The move marks an apparent about-turn from a party press conference held on Wednesday when Rainsy threatened a general strike against the “illegitimate” government and said the CNRP’s leverage would be strongest if it remained outside parliament.
“I just want to inform you that we would consider taking up seats in the National Assembly after we hold negotiations with the CPP,” Rainsy told the Post yesterday evening.
“In those negotiations, we are going to ask for immediate reforms that require no time and no money to implement.”
Rainsy added that his party had drawn up a list of 10 demands, the first of which remains an investigation to “assess and address” election irregularities.
Immediate measures required by the opposition would include a halt of deforestation and land grabs by private companies granted economic land concessions.
These two issues were mentioned in the government’s five-year strategy released on Wednesday.
Following the approval of the cabinet in a single, unanimous vote at the National Assembly on Tuesday, Prime Minister Hun Sen told reporters that the CPP – for its part – still had “the door open for renegotiation” with the opposition.
The CNRP has maintained that the swearing-in of the government without the 55 opposition lawmakers present amounted to a “constitutional coup”.
Rainsy also said yesterday that the CNRP would ask for the establishment of a mechanism that included the opposition, civil society representatives and local community members to ensure any promised reforms are properly implemented.
Hun Sen on Wednesday threatened to release recordings on Facebook proving the CNRP had agreed to abandon its call for an investigation in return for top National Assembly positions during negotiations last week.
Perhaps in response to that, the CNRP president yesterday said that further negotiations would have to be “transparent”, to prove to the public that the party was not asking for government positions.
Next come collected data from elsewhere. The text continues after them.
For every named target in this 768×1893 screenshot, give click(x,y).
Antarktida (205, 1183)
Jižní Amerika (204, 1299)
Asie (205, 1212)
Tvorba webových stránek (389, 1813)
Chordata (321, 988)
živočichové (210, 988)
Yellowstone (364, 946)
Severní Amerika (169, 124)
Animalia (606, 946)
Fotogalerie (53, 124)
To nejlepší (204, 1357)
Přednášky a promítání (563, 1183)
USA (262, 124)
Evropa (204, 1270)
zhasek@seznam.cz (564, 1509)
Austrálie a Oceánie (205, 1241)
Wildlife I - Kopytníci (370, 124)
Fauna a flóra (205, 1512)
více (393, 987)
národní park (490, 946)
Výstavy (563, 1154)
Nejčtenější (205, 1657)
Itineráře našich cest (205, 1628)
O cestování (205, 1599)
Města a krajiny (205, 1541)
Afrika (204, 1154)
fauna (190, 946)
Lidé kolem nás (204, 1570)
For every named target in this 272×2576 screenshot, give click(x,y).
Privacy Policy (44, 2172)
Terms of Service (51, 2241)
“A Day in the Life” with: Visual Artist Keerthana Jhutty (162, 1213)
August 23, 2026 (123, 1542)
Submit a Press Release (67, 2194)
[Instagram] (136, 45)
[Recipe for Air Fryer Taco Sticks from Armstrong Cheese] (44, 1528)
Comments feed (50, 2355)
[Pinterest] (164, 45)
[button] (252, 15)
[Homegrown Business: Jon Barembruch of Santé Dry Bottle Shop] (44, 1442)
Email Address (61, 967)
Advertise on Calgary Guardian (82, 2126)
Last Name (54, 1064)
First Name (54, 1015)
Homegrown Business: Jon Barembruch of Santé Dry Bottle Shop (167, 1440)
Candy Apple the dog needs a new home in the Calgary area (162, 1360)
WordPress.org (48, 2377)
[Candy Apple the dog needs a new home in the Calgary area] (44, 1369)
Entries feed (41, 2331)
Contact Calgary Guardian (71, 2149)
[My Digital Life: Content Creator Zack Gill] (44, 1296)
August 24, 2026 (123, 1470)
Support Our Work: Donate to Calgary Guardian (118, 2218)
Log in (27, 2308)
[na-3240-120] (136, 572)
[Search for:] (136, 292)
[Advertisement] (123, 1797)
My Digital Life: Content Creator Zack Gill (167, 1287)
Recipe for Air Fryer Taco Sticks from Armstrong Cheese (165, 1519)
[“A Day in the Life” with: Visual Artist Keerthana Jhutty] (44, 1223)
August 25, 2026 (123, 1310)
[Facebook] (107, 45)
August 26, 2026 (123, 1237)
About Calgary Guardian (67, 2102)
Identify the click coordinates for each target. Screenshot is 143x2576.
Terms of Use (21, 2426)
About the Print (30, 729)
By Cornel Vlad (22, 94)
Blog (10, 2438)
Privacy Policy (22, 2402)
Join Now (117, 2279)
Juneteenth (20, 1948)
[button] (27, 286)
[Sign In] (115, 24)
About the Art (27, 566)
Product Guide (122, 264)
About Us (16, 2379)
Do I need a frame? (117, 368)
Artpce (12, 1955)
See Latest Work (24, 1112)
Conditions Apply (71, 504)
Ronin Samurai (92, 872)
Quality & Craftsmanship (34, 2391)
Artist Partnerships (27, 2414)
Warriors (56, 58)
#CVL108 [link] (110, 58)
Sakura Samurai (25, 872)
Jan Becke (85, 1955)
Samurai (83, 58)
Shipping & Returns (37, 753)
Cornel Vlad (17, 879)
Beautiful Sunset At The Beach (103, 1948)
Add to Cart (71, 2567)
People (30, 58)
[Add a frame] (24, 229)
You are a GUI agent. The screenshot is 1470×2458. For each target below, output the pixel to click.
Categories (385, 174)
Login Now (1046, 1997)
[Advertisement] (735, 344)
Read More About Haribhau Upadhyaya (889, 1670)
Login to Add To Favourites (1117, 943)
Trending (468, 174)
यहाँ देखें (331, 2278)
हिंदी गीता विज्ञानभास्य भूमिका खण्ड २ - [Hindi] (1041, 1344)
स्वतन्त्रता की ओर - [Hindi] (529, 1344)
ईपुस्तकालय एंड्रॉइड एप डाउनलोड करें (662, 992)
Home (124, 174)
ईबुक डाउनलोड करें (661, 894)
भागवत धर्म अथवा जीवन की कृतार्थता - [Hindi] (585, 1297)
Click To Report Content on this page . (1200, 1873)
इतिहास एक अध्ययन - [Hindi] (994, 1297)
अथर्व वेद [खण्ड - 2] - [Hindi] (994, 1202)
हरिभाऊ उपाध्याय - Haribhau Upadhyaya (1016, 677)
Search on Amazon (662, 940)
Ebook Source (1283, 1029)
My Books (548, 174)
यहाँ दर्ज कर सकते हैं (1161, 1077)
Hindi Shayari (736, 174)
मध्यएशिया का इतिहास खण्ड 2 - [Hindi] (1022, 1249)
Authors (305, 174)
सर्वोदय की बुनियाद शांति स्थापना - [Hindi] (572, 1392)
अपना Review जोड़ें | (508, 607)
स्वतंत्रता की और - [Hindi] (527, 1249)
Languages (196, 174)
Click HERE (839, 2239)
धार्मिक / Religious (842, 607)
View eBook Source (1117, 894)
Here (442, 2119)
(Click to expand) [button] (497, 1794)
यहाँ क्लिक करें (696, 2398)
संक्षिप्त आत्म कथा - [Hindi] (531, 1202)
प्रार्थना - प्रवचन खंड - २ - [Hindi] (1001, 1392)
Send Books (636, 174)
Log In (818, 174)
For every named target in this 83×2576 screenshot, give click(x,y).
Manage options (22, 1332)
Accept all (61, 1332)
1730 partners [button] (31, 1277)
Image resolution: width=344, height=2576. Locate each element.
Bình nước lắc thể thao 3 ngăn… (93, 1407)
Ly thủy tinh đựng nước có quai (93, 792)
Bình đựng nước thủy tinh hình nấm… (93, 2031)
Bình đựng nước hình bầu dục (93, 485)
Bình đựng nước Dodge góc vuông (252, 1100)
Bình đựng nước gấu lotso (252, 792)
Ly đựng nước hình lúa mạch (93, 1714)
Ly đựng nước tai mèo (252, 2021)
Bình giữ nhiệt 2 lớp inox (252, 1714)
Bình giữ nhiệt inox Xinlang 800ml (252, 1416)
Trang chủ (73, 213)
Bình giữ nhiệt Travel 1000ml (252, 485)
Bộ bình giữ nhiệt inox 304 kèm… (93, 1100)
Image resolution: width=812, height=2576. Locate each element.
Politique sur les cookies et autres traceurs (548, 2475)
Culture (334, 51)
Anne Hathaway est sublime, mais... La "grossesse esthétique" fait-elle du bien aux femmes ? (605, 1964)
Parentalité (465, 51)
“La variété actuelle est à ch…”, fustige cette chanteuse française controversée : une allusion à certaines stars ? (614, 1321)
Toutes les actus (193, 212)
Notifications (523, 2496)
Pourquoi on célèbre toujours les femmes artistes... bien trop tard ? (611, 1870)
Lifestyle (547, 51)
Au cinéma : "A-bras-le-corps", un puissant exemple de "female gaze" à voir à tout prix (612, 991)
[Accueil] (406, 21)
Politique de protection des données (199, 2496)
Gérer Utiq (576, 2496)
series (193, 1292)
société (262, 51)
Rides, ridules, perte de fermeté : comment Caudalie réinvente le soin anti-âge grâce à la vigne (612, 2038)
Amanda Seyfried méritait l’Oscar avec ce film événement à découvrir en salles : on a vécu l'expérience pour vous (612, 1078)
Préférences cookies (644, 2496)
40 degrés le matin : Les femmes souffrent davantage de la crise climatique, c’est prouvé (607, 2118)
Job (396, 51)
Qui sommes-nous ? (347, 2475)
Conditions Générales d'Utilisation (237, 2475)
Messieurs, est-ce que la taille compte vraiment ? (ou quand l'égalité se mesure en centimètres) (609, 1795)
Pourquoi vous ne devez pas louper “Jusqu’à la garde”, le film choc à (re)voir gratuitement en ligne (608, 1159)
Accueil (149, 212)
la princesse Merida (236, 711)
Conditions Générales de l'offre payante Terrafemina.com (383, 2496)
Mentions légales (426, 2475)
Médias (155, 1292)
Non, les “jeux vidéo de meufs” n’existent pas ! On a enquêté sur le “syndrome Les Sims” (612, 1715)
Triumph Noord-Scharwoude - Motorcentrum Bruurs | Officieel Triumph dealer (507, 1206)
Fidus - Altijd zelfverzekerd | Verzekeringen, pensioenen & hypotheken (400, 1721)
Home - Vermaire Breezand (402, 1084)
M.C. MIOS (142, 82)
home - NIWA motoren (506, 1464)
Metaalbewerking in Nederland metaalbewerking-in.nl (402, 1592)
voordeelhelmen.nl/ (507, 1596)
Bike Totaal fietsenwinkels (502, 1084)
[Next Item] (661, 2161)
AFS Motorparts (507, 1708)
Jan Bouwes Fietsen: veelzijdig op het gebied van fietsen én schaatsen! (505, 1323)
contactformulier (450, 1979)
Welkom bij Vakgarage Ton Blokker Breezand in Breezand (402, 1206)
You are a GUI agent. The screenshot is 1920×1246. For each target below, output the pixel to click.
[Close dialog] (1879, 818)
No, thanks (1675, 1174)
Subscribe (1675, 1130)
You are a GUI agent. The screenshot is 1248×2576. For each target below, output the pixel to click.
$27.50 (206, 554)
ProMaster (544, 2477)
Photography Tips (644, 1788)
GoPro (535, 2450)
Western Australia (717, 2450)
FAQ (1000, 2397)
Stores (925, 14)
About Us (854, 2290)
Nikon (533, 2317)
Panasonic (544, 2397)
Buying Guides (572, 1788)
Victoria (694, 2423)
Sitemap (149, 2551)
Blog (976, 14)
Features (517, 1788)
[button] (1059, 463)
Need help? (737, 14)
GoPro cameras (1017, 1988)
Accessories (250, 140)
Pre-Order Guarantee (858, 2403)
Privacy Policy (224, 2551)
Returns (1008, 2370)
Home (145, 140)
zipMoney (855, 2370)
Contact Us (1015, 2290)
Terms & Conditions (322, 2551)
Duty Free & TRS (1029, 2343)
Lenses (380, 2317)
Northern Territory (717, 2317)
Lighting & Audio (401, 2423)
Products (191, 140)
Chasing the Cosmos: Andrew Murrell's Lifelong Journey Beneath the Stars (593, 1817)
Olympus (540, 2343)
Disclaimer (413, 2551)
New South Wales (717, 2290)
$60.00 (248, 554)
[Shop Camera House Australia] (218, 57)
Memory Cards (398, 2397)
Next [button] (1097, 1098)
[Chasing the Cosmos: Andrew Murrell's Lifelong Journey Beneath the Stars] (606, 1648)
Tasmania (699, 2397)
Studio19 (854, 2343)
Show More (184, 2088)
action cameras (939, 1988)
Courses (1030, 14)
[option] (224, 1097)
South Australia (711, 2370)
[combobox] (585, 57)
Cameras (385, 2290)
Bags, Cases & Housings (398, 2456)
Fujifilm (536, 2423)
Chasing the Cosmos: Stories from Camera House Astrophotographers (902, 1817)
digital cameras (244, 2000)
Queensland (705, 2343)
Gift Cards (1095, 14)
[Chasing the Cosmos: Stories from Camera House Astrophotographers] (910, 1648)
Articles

“We want to present our ideas clearly, and we want to share [them]. There will be no secret talks … and we would be happy if it would be broadcast nationally,” Rainsy said. “If there are any positions, it’s just to ensure the implementation of reforms. But most important are the reforms themselves.”
Political analyst Kem Ley said the change in the CNRP’s approach was a good move by the party, as it puts the people’s needs before politics.
“I think it’s good if they start to negotiate for in-depth reforms.… They should push the government to effectively manage immigration, land grabbing, anti-corruption, the fight against nepotism and also building the standard of public service,” he said.
Although the CNRP have yet to publicly release its 10-point reform agenda, Ley said he hoped it would target ineffective national mechanisms such as the Anti-Corruption Commission, the Human Rights Council and the Constitutional Council.
He added that the investigation into irregularities should not be used to change the election result but to reform the National Election Committee.
“They must think of all the challenges that happened since the start of the election, [not just the result],” he said.